Many small businesses have dropped health coverage or
reduced it in the past three years because of rising rates. About
24 million of American small-business employees and their
families are uninsured, according to a study by the Kaiser
Family Foundation.
The Consolidated Omnibus Budget Reconciliation Act
(COBRA) is a federal law that requires employers to allow departing
workers to buy health insurance through the employer's group
plan. For the first 18 months after you leave your employer you
may elect
to continue to receive coverage in your employer's
group plan at your expense.
However, the cost of the monthly premiums for COBRA
can come as quite a surprise if you're accustomed to you employer
picking up
most of your health insurance tab via pretax paycheck deductions. COBRA coverage for a family can run $500 a
month, and upwards of $200 a month for an individual.
Depending on which State you live in COBRA may not
necessarily be the best deal for you.
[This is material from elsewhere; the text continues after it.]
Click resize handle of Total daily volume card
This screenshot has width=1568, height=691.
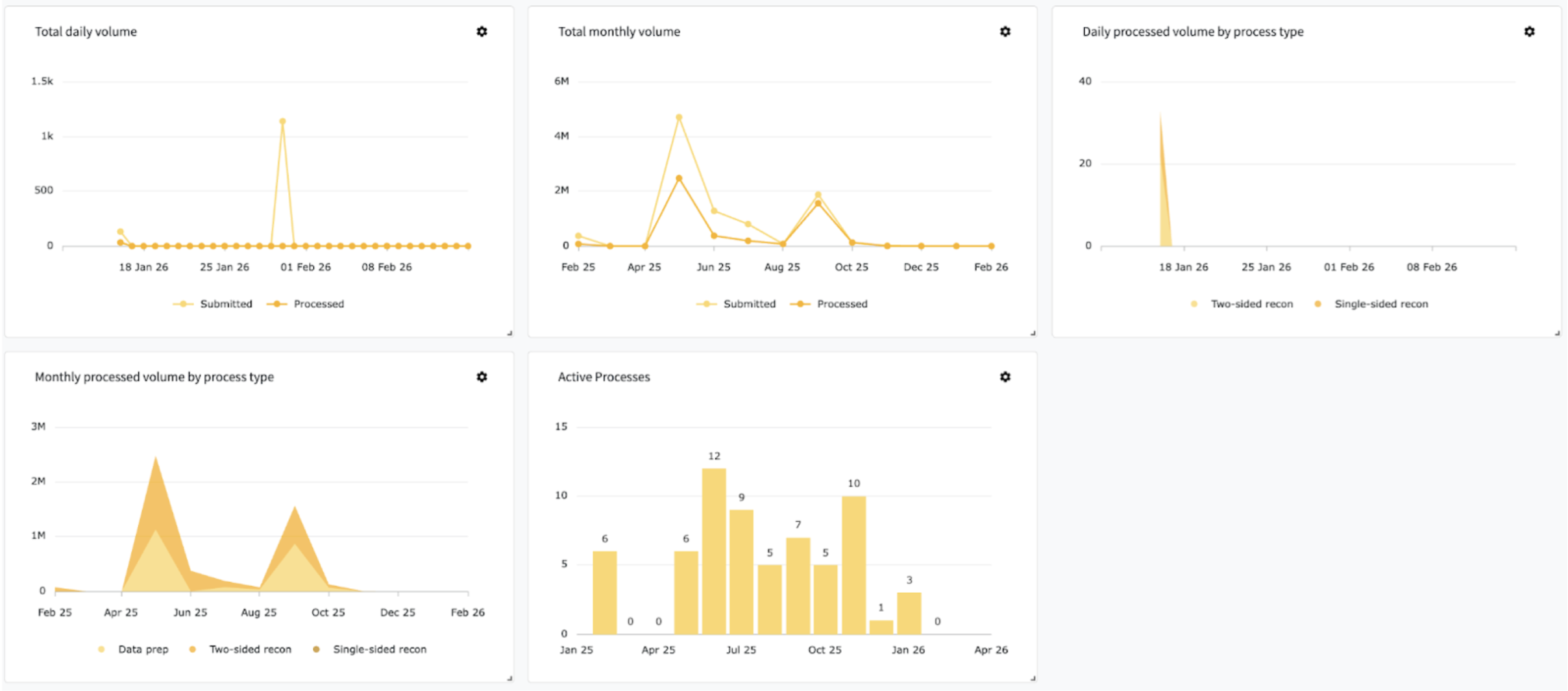point(509,333)
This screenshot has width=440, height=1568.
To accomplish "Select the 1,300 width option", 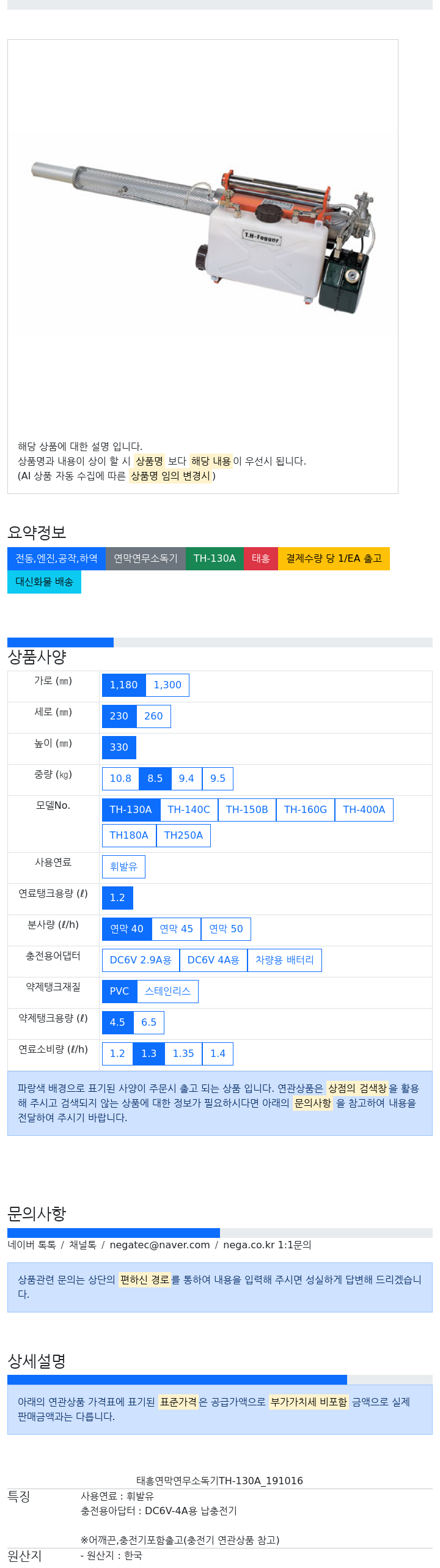I will (167, 685).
Shop around, you may find
joining a short term insurance plan to be less expensive than
continuing your current insurance under COBRA.
One piece of good news for the self-employed -
Starting in 2003, the self-employed health insurance deduction is
increased to
100% from the 70% that was deductible in 2002. As a
result, if you work as a consultant, freelance worker, and other
self-employed individual you will be allowed to deduct
all of
your health insurance premiums. The self-employed
health insurance deduction is especially valuable because it
is an
above the line deduction for Adjusted Gross Income (AGI).
This means that you can take advantage of this deduction
even if you
do not you itemize your deductions on your tax return.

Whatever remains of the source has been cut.